Last year, I wrote a story for the Huffington Post called “The Agony and Ecstasy of a Small Business.”

It dealt with economies of scale, which is something I’ve also discussed on this blog here, here and here. In manufacturing, economies of scale means that the bigger the order (of widgets, iPhones, pens or jewelry), the lower the cost per item is. It might be easier to understand if you flip the concept around:  to manufacture lower-cost widgets/iPhones/pens/jewelry, you must order A LOT of widgets/iPhones/pens/jewelry.

I’m well aware of this issue, but I periodically explore my options anyway, hoping for a miracle. Recently, I researched an 18K-gold design that I produce in New York City for $150 a unit. (I’m giving you the real-life, honest-to-God dollar amounts and order minimums here; I’m just keeping the name of the design to myself.)


My ornate 18K-gold frog ring is definitely NOT the design in question!

If I need one of those $150 pieces now, I order one from my local factory and pay a total of $150. A piece that costs $150 to make should retail for at least $675. This week, I determined that I could make the same design overseas for a mere $40 per unit, which means the piece could retail for as little as $180. The catch? The minimum order is 860 pieces, so my upfront cost would be $34,400. Put it this way: in order to save you, my customer, $495 on a single purchase, I have to spend an extra $34,250. (That production minimum is low for overseas. When I tried to make a custom jewelry box in China a few years ago, the minimum order was 8,000 units.)

The minimum production requirement wouldn’t be too bad if I had orders for a hundred units each from a few different stores. By orders, I mean an agreement to pay for the goods the standard 30 days after delivery.  If I had guaranteed future revenues, it might be possible to get a loan against that income to cover the manufacturing costs. But the same retailers who are always asking me for lower prices generally sell fine jewelry on consignment, which means they don’t pay anything at all on delivery. They only pay for each individual item if/when it sells … which could be next year or never.

I’ve done plenty of consignment over the past eight years, and I still do it with a couple of very special retailers who have proven themselves worthy. But going forward, I’ve decided my new philosophy is #PhuckYoConsignment. Because I’ve sold more of my own product than anyone else, I’m going to invest some of the money I could blow on making a single 18K-gold piece in Asia into overhauling my own storefront: expect to see a gorgeous redesign of my website and blog later this year. My prices will stay the same, starting at $35 for a single, sterling-silver stud earring from my WENDYB by Wendy Brandes diffusion line and ranging to $25,000 and beyond for my signature line.
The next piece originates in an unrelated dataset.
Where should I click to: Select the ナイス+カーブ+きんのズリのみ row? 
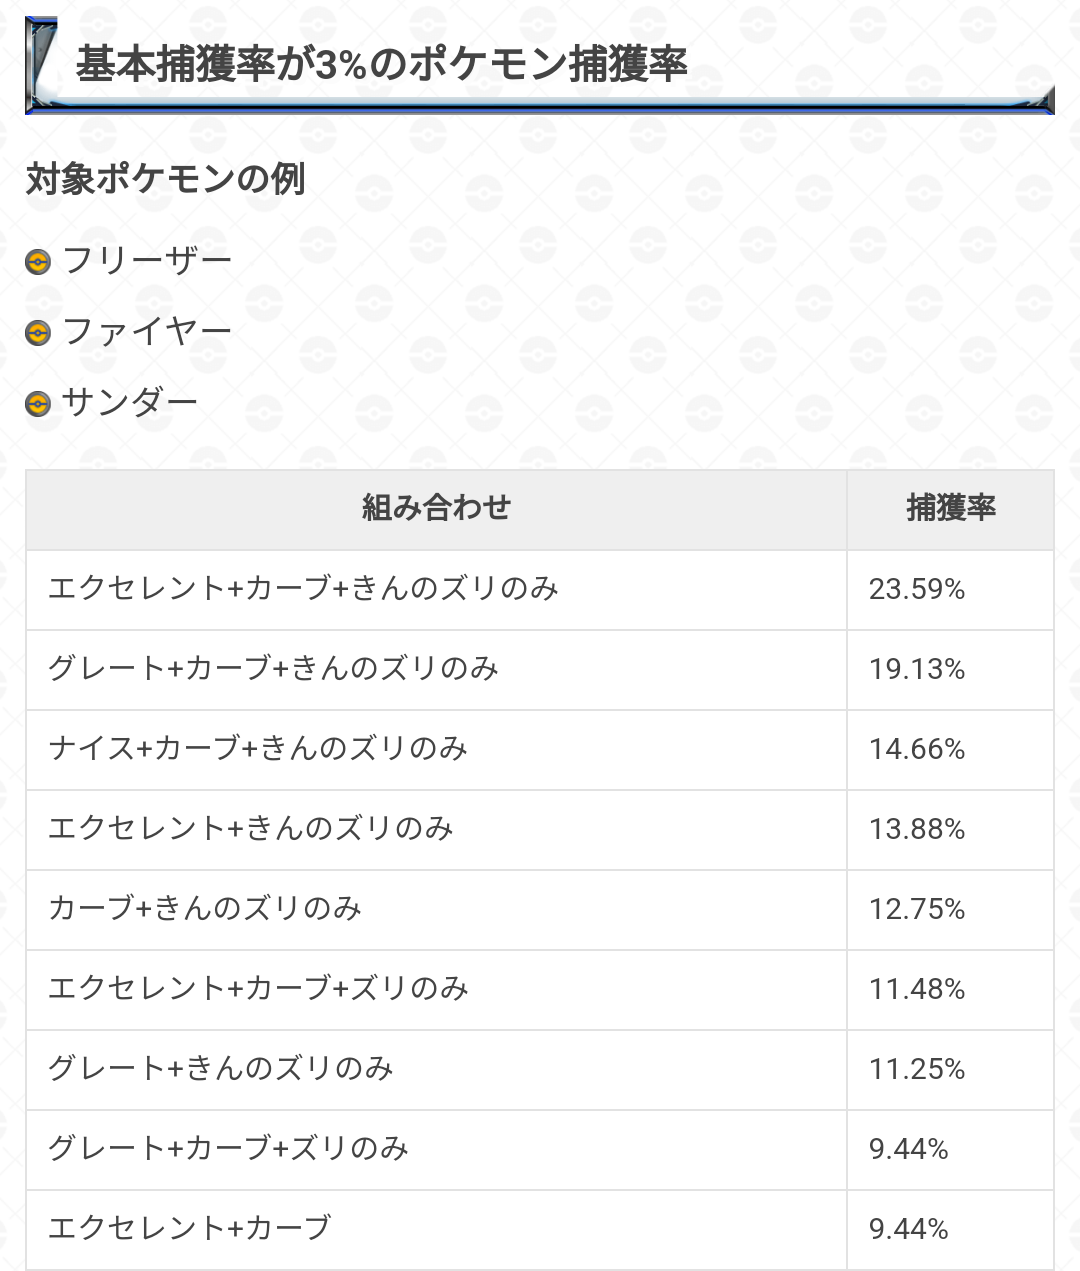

Click to order your Easter-appropriate bunny earring for $35.

If that price range isn’t in your budget, you’re still welcome to look at the pretty jewelry pictures and correspond with me here, on Twitter, Facebook and Pheed. I still love ya even if you’re not a paying customer. And if you’re getting married, you’re a special case — I do my very best to assist brides or grooms-to-be even if they don’t have much to spend. Don’t be shy about emailing me at wbjewelry at hotmail dot com to inquire about engagement rings and wedding bands.

For those of you who really want the $10 version of my styles, badger your favorite fast-fashion chain into collaborating with me instead of copying my designs, because I would love it if a company with deep pockets came along to finance a widely accessible version of my line. If that kind of deal is good enough for Missoni and Versace, it’s good enough for me!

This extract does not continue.